La Loi de Finances complémentaire 2014 toujours à feu doux - Le Temps Tunisie
Tunis Dimanche 16 Décembre 2018

Suivez-nous

Dec.
16
2018

Focus

La Loi de Finances complémentaire 2014 toujours à feu doux

Mardi 24 Juin 2014
نسخة للطباعة
La Loi de Finances complémentaire 2014 toujours à feu doux

•Anis Wahabi, Expert-comptable : « Nous nous attendons à la régularisation des dispositions suspendues dont celles afférentes aux  nouvelles taxes sur les véhicules et surtout à la baisse du budget alloué à l’investissement au profit du budget de fonctionnement. Hormis quelques économies de bouts de chandelle, nous ne pourrons espérer mieux »

Après le succès connu par l’emprunt obligataire lancé par le gouvernement tunisien au titre d’appui budgétaire et mobilisant un pactole de 955 MDT, soit 191% des objectifs préétablis, l’esquisse de la loi de finances complémentaire se fait fort discrète pour être révélée au grand public. Un grand tohu-bohu tourne autour de cette loi de finances complémentaire. Tractations et négociations se poursuivent au sein du dialogue économique national entre les différentes forces vives pour trouver un compromis autour des mesures conjoncturelles à promulguer.  Les points de divergence s’accumulent  dont essentiellement les mesures antisociales développées dans la loi de finances complémentaire outre les mesures draconiennes entrevues qui vont défavoriser l’entreprise. Entre sur-taxation et levée du secret bancaire, de quel côté penchera la loi ? Des points toutefois litigieux et sans cesse niés par Hakim Ben Hammouda,  ministre de l’Economie et des Finances qui a annoncé hier sur les ondes de mosaique.fm que les discussions se poursuivent au sujet de la loi de finances complémentaire et que les bases de  la réforme fiscale seront arrêtées d’ici le mois de septembre 2014 en ajoutent que la promotion de l’investissement, la lutte contre l’évasion fiscale et l’affaiblissement de la pression fiscale seront les maîtres-mots de la prochaine réforme en gestation. 

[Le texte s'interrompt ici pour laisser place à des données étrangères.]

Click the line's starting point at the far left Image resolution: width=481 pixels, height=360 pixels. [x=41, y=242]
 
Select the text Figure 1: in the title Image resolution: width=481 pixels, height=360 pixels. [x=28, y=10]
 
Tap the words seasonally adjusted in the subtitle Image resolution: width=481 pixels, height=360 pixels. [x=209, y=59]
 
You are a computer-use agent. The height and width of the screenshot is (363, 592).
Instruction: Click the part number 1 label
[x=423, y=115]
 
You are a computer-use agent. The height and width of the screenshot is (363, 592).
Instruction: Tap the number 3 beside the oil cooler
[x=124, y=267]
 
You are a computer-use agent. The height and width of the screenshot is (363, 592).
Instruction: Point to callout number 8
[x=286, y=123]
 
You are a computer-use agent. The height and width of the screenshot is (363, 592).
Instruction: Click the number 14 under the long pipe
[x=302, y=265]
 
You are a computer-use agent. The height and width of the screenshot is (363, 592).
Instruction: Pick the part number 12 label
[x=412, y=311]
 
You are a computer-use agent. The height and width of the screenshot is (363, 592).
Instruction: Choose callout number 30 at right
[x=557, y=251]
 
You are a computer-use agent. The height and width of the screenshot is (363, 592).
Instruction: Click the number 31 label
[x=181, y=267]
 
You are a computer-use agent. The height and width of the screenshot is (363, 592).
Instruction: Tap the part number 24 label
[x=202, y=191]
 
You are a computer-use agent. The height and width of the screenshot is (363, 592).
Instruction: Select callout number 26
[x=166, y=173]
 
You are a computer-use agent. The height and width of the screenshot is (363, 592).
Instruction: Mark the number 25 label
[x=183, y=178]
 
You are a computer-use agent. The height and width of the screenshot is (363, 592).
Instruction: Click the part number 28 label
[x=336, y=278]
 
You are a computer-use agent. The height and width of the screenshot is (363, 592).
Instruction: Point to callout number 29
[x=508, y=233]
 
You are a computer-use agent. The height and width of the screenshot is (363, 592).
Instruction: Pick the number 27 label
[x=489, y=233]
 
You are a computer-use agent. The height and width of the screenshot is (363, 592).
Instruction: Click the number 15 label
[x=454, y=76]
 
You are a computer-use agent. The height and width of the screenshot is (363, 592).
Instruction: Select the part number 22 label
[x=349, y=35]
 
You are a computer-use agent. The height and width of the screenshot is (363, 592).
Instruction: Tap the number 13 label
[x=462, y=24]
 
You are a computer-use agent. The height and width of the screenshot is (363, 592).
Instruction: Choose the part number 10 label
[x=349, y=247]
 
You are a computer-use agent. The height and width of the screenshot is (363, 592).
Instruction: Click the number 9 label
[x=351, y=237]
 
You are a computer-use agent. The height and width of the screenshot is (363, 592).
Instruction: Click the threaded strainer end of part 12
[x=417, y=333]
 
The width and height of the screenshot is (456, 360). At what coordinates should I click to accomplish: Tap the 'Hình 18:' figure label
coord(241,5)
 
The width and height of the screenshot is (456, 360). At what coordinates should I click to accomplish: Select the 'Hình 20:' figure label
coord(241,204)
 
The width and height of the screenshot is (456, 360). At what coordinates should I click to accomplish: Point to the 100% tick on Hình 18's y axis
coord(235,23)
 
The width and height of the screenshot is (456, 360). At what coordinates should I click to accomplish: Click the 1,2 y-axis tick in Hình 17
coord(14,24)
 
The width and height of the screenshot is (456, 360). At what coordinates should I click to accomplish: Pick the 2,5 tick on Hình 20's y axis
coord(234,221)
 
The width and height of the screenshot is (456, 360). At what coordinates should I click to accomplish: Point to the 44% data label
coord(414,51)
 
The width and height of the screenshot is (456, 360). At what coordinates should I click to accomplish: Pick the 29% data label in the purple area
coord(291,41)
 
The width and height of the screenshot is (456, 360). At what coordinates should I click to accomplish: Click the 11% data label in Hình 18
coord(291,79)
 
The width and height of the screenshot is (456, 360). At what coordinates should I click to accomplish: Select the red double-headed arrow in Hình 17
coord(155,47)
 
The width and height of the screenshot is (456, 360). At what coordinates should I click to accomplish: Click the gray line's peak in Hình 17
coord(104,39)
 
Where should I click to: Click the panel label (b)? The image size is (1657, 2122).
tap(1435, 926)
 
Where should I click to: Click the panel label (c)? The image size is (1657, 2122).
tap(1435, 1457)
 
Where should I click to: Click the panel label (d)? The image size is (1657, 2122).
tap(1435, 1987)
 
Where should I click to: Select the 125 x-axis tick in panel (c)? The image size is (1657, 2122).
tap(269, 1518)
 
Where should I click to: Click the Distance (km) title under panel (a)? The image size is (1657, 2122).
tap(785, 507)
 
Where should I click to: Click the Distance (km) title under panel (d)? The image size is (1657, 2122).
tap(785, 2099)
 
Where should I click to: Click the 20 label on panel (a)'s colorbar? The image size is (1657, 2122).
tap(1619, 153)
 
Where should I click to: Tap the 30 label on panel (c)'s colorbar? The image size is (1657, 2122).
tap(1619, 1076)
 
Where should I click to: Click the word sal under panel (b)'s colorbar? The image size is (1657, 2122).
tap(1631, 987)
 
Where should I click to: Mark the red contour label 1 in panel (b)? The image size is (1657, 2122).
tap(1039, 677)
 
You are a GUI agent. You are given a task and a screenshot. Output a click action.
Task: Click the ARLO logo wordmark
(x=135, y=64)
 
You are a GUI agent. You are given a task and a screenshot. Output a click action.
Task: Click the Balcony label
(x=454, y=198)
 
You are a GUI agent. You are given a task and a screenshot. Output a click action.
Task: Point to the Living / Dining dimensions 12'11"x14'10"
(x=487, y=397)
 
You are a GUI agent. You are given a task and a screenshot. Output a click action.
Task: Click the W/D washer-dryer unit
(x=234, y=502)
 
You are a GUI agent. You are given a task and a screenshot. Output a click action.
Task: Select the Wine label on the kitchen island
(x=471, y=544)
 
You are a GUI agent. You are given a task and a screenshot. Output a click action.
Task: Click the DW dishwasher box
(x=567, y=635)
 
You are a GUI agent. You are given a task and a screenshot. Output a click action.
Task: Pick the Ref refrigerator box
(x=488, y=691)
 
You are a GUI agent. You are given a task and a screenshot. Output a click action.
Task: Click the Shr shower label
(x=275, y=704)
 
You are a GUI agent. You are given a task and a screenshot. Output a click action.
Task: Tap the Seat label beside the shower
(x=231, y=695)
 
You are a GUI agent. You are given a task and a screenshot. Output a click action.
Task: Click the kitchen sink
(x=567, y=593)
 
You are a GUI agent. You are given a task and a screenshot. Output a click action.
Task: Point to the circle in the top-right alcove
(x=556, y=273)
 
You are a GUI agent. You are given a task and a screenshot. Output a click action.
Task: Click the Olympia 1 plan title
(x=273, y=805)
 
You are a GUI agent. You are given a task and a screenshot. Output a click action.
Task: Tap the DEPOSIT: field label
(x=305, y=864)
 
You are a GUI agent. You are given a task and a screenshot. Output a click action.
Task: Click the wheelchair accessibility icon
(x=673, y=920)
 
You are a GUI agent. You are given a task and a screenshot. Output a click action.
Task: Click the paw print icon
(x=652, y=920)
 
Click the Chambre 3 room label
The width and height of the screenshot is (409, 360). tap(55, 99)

Des scénarios sinon une situation qui effarouchent certains économistes et professionnels lesquels se montrent sceptiques à propos des dispositions à configurer dans la loi de finances complémentaire. Déplorant leur mise à l’écart des pourparlers en cours, les professionnels n’envisagent  pas grand chose. 

Anis Wahabi, Expert-Comptable pense de son côté que les dispositions sont préétablies et que le projet proposé par le gouvernement donne l’air d’un projet final, juste prêt à être mis en exécution. Cependant, les réfutations de certaines parties dont celle de l’UGTT ont poussé le gouvernement de changer de stratagème pour aller vers le dialogue. 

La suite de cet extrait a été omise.